LISTING:

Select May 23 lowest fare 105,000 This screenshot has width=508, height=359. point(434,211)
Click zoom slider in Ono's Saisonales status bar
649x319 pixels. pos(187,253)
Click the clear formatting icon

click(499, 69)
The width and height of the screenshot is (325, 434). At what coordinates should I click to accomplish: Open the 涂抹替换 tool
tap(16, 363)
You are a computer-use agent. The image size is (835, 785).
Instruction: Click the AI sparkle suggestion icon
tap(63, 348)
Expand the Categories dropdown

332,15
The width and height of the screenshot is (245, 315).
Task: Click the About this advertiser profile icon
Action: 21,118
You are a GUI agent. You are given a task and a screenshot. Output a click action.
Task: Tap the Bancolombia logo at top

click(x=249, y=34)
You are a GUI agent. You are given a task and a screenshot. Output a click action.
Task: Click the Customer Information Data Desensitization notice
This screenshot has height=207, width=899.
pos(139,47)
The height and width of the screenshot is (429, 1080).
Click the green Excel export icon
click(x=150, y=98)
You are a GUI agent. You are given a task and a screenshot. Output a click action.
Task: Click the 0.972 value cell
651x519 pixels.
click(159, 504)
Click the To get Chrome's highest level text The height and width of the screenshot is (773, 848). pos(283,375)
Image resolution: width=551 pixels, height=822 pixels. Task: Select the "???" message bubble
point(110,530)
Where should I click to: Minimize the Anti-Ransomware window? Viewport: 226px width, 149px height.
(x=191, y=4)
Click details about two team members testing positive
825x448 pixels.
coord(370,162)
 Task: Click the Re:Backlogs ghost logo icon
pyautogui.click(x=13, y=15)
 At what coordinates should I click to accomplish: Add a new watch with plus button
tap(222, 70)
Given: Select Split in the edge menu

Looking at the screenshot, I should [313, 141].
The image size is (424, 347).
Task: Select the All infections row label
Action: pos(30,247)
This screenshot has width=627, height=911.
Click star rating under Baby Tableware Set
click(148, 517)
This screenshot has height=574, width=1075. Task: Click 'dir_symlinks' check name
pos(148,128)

WHAT IS EXPECTED: Can you reproduce all of the data above line for line, with nothing changed, added, or left out?

FINAL RESULT:
Select May 23 lowest fare 105,000 This screenshot has width=508, height=359. point(434,211)
Click zoom slider in Ono's Saisonales status bar
649x319 pixels. pos(187,253)
Click the clear formatting icon

click(499, 69)
The width and height of the screenshot is (325, 434). At what coordinates should I click to accomplish: Open the 涂抹替换 tool
tap(16, 363)
You are a computer-use agent. The image size is (835, 785).
Instruction: Click the AI sparkle suggestion icon
tap(63, 348)
Expand the Categories dropdown

332,15
The width and height of the screenshot is (245, 315).
Task: Click the About this advertiser profile icon
Action: 21,118
You are a GUI agent. You are given a task and a screenshot. Output a click action.
Task: Tap the Bancolombia logo at top

click(x=249, y=34)
You are a GUI agent. You are given a task and a screenshot. Output a click action.
Task: Click the Customer Information Data Desensitization notice
This screenshot has height=207, width=899.
pos(139,47)
The height and width of the screenshot is (429, 1080).
Click the green Excel export icon
click(x=150, y=98)
You are a GUI agent. You are given a task and a screenshot. Output a click action.
Task: Click the 0.972 value cell
651x519 pixels.
click(159, 504)
Click the To get Chrome's highest level text The height and width of the screenshot is (773, 848). pos(283,375)
Image resolution: width=551 pixels, height=822 pixels. Task: Select the "???" message bubble
point(110,530)
Where should I click to: Minimize the Anti-Ransomware window? Viewport: 226px width, 149px height.
(x=191, y=4)
Click details about two team members testing positive
825x448 pixels.
coord(370,162)
 Task: Click the Re:Backlogs ghost logo icon
pyautogui.click(x=13, y=15)
 At what coordinates should I click to accomplish: Add a new watch with plus button
tap(222, 70)
Given: Select Split in the edge menu

Looking at the screenshot, I should [313, 141].
The image size is (424, 347).
Task: Select the All infections row label
Action: pos(30,247)
This screenshot has width=627, height=911.
Click star rating under Baby Tableware Set
click(148, 517)
This screenshot has height=574, width=1075. Task: Click 'dir_symlinks' check name
pos(148,128)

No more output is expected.